Compute how many lines in the entries below include the string "agent". Only the number is wanted.

■ Study material
---*---

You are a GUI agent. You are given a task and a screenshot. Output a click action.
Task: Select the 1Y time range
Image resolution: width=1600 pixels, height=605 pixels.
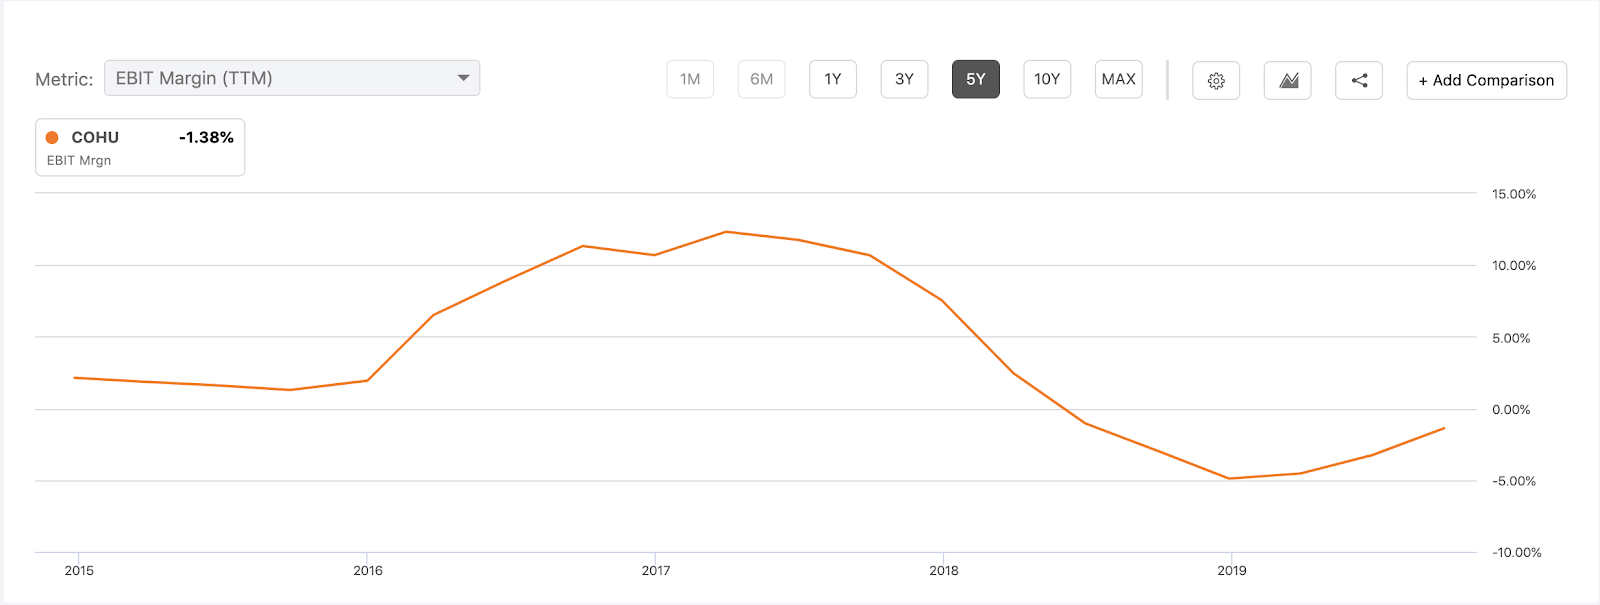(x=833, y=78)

---*---

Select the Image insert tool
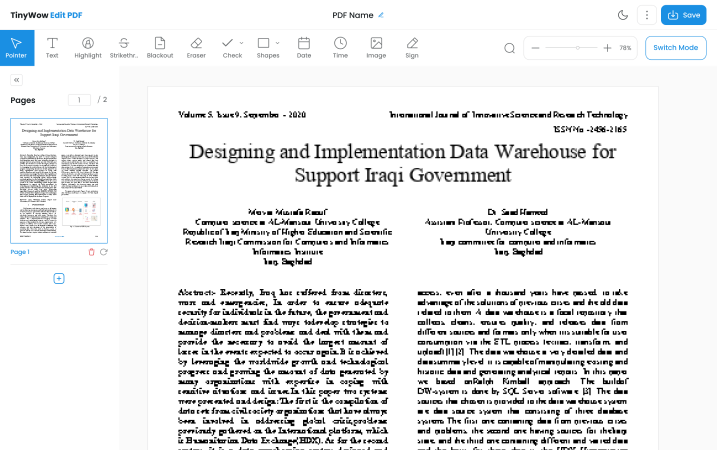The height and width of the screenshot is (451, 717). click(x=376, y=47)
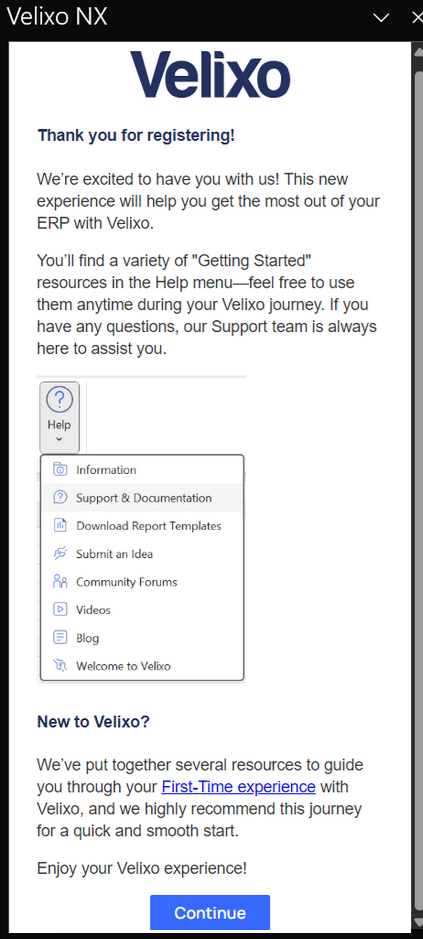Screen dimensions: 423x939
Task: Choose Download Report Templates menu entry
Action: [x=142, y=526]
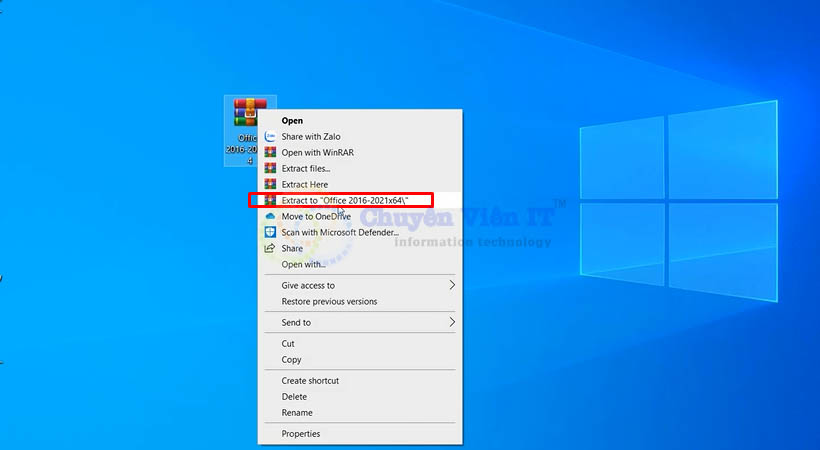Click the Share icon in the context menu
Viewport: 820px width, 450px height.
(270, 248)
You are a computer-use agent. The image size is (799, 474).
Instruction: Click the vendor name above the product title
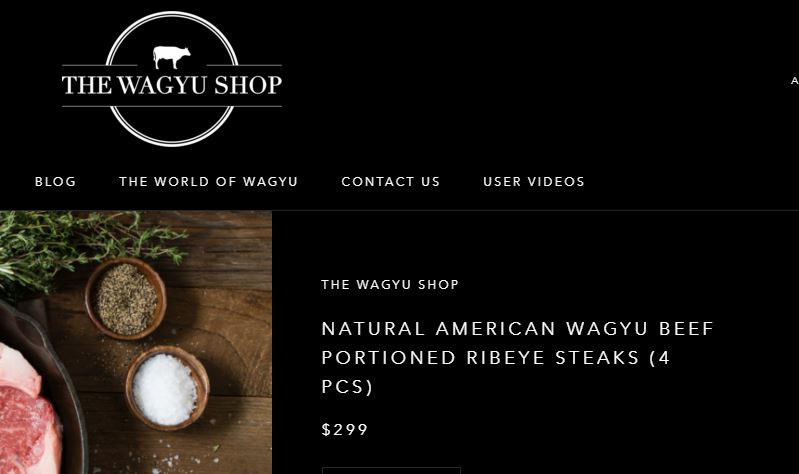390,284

---*---

■ Answer box
2